July corn traded intraday around $4.65 after a run that has left the contract above its 20- and 50-day simple moving averages, supporting a short-term technical uptrend. Resistance clustered near $4.66-$4.7150 for nearby contracts as the market tests buying interest; a decisive close above that zone would give bulls a clearer path to the April highs. The national average cash corn price moved slightly higher, narrowing the basis to nearby futures but still leaving a gap that affects local marketing decisions.
Field conditions and export demand underpin the corn rally even as planting advances across the Corn Belt. USDA reports more rapid seeding than the recent five-year average, and weekly export sales showed 1.317 million metric tons of net U.S. corn purchases for the reported week, with Mexico and South Korea among top buyers; cumulative commitments for the marketing year now total 2.917B bushels sold. Tensions in the Middle East and higher crude oil earlier in the week have added cost pressure for producers, since fuel and fertilizer account for a large share of farm expenses.
Soybean pressure
Soybean futures softened after an early-week high, with July contracts slipping from recent peaks and November trading near the $11.50 area. Technical momentum for new-crop beans has weakened, leaving nearby support levels to watch around $11.68 and the April lows near $11.57. Cash soybean averages dipped modestly, keeping the old-new crop basis near recent ranges and clouding immediate merchandising choices for growers.
Export demand for soybeans remains below last year’s pace despite a weekly rebound in reported sales of 364,600 metric tons; Egypt and Japan led purchases while China did not report buys for the second straight week.
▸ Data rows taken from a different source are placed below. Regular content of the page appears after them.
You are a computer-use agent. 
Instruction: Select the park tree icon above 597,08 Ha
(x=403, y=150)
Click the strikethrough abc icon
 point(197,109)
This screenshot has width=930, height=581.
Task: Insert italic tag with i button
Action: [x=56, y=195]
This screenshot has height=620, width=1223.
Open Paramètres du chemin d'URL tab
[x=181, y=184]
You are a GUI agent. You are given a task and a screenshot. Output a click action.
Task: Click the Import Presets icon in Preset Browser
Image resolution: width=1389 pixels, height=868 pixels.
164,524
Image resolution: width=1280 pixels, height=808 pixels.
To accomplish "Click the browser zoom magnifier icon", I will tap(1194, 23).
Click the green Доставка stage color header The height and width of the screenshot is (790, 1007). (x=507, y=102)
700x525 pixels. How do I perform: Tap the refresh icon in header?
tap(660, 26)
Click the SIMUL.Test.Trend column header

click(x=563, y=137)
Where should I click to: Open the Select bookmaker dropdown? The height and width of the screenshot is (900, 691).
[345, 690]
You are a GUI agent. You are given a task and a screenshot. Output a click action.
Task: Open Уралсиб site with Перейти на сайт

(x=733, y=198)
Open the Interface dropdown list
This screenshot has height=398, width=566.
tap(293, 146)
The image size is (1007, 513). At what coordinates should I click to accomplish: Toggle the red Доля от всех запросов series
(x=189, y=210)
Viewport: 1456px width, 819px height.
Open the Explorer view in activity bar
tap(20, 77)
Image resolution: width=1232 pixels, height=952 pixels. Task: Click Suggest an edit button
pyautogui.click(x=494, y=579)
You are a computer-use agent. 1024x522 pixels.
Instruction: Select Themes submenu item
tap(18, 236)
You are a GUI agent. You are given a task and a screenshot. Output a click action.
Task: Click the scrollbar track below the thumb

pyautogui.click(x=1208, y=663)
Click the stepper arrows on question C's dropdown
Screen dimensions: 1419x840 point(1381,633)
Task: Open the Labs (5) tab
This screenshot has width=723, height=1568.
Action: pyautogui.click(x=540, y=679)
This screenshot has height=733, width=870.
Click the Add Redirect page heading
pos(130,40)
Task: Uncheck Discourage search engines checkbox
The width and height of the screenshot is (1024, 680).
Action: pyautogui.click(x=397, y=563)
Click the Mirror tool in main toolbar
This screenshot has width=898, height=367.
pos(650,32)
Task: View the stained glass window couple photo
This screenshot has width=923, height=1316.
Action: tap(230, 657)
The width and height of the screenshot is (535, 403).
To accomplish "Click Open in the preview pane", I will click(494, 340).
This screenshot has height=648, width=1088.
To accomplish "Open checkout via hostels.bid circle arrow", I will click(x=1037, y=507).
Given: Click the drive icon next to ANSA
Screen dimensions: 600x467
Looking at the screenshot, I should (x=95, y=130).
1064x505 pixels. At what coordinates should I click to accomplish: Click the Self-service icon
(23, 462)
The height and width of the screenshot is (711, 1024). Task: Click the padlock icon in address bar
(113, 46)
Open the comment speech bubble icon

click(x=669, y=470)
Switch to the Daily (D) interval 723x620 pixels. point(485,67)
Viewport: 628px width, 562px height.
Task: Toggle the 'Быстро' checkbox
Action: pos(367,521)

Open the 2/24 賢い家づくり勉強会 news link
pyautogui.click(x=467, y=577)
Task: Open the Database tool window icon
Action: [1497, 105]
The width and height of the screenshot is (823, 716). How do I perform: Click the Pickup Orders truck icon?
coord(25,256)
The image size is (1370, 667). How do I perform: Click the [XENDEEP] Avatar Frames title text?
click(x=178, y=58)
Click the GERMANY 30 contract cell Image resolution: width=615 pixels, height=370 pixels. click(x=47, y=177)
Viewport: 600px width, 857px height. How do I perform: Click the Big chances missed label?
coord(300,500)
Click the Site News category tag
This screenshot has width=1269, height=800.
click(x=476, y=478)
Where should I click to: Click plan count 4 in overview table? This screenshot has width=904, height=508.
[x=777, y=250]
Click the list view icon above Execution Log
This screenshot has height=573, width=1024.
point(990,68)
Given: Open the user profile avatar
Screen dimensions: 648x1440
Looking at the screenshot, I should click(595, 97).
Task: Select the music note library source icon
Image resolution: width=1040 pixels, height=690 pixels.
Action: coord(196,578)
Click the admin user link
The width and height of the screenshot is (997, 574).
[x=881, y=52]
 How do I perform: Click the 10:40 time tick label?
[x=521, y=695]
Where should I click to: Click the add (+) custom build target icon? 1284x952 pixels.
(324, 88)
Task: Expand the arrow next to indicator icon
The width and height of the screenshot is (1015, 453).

Soyoil prices held near multi-year highs, while soybean meal softened, reflecting a split market where crush economics are diverging from whole-bean movement. Traders are also watching reports of potential Chinese purchases tied to an expected meeting between President Trump and Xi Jinping next month, which could alter the trade flow if it yields additional buying.
Plains drought and wheat
Wheat rallied on drought concerns across the Southern Plains but pulled back from overnight gains as profit taking set in. Western Kansas and the Panhandle have seen drought intensify, with Kansas good-to-excellent ratings falling and national winter wheat condition scores slipping; weekly wheat sales totaled 129,000 metric tons and year-to-date commitments stand just above USDA’s full-year target at 900.2 million bushels. Futures across SRW, HRW and spring contracts remain sensitive to short-term precipitation forecasts that can quickly change yield prospects.
NOAA’s latest maps show the heaviest short-term precipitation today through Monday from South Dakota through Nebraska and into eastern Kansas and Oklahoma, with lighter totals in the eastern Corn Belt. Longer-range outlooks call for cooler-than-normal temperatures and near-normal to below-normal precipitation for much of the Midwest between late April and early May, a pattern that could slow early crop development in some areas. June WTI crude futures eased slightly after earlier strength but remain elevated compared with pre-tension levels, keeping input-cost risk on farmers’ radars.
USDA’s weekly export sales report for the most recent week showed net U.S. corn sales at 1.317 million metric tons, soybeans at 364,600 metric tons and wheat at 129,000 metric tons, figures traders are using to gauge whether shipments will sustain current price levels.